▶ Exercise data
################

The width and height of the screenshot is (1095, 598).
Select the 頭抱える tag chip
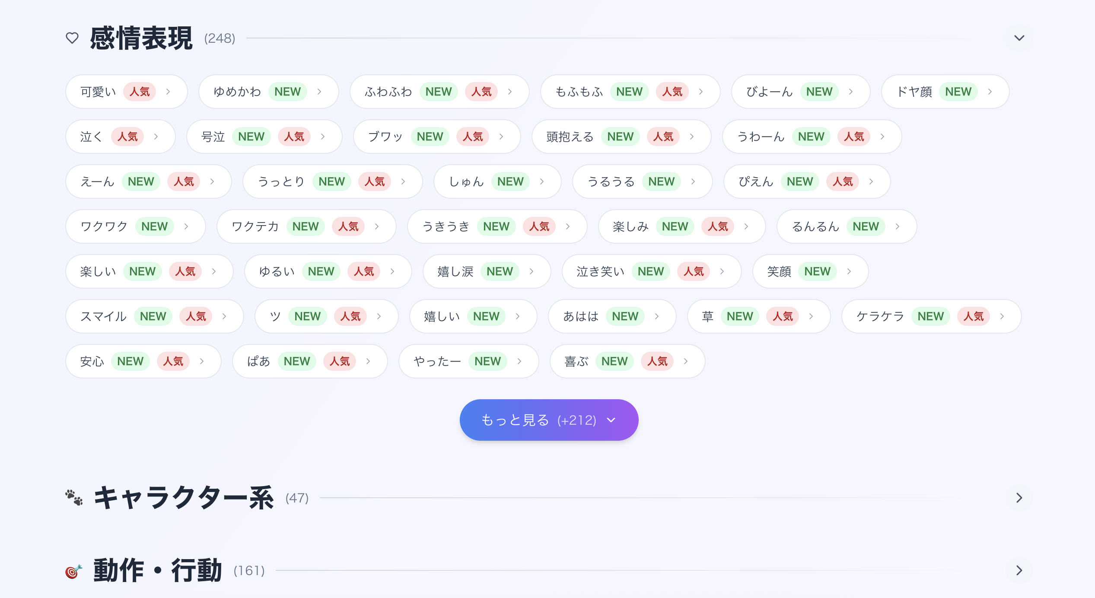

################

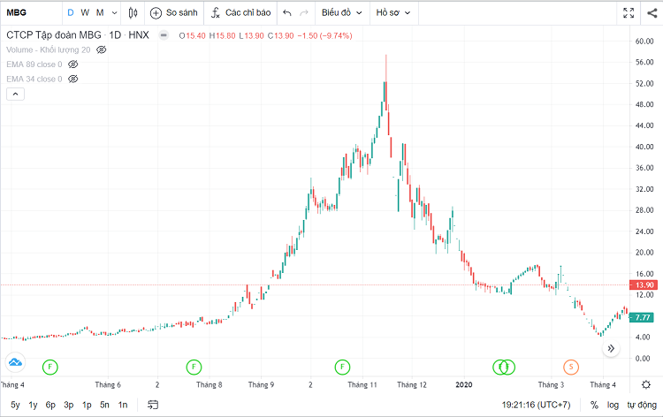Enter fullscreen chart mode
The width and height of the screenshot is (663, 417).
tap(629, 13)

################

▶ Exercise instructions
Reproduce, exactly as they stand in the data above, the lines from the one that holds "The width and height of the screenshot is (1095, 598)." to the one that holds "Select the 頭抱える tag chip", inclusive.

▶ Exercise solution
The width and height of the screenshot is (1095, 598).
Select the 頭抱える tag chip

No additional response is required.